The 17 countries of the eurozone showed sufficient growth in the second quarter of 2013 for it to declare that the recession had ended there.
The growth was a feeble 0.3 percent, led, predictably, by Germany and France, but even economically ill Portugal showed 1.1 percent growth, its government having imposed unpopular, draconian measures to achieve it. The United Kingdom, not part of the eurozone, is still showing high, 7.8 percent unemployment.
The United States, too, is officially out of the recession (its second-quarter growth was 1.7 percent), but no one can argue that its economic woes are over. The Obama administration makes happy noises that the country is on its way out of hard times, but the feeble job creation rate and the ambiguous jobs figures suggest otherwise. When it is suggested that a slight drop in unemployment is due in part to people who have stopped looking for jobs, there is little room for optimism.
It is obvious that with the gridlock in Washington -- the elements in the madness being the White House, a divided Congress, split political parties and weak leadership all around -- it is no wonder that the economy continues to stagger. Unfortunately, too many people are letting themselves be distracted in 2013 by speculation on candidates for a presidential election that is still 39 months off, fueling a dangerous perception that today's leaders are somehow off the hook for solving problems in the meantime.

^^^^

THINGS TO DO
**A)** Reproduce, word for word, the part of the economic recovery text starting with "The 17 countries" and going on through "7.8 percent unemployment.".
**B)** Resume the text on the 2013 economic recovery, writing on from its final sentence.

^^^^

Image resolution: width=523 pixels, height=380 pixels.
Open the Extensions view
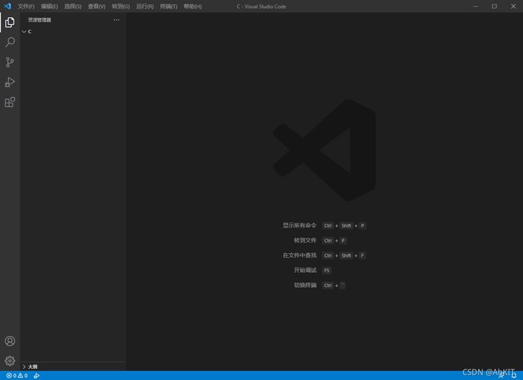[10, 103]
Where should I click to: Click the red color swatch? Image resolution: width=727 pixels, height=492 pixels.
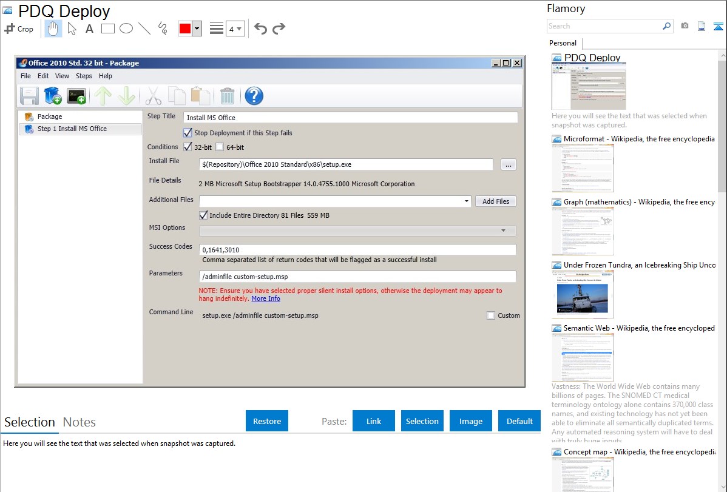click(x=185, y=29)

^^^^

RESPONSES TO THE TASKS
**A)**
The 17 countries of the eurozone showed sufficient growth in the second quarter of 2013 for it to declare that the recession had ended there.
The growth was a feeble 0.3 percent, led, predictably, by Germany and France, but even economically ill Portugal showed 1.1 percent growth, its government having imposed unpopular, draconian measures to achieve it. The United Kingdom, not part of the eurozone, is still showing high, 7.8 percent unemployment.

**B)**
When Congress comes back Sept. 9 from its five-week vacation, it should set an example by dealing with its economic agenda, which includes agreement on a budget, raising the limit on the national debt (now at $16.7 trillion), figuring out what to do about $90 billion in cuts required by the sequester and not reducing Social Security and Medicare -- unless all of them want to lose the next election.
It defies belief that the Europeans, with a union made up of independent countries, can resolve their economic problems more efficiently than the United States of America.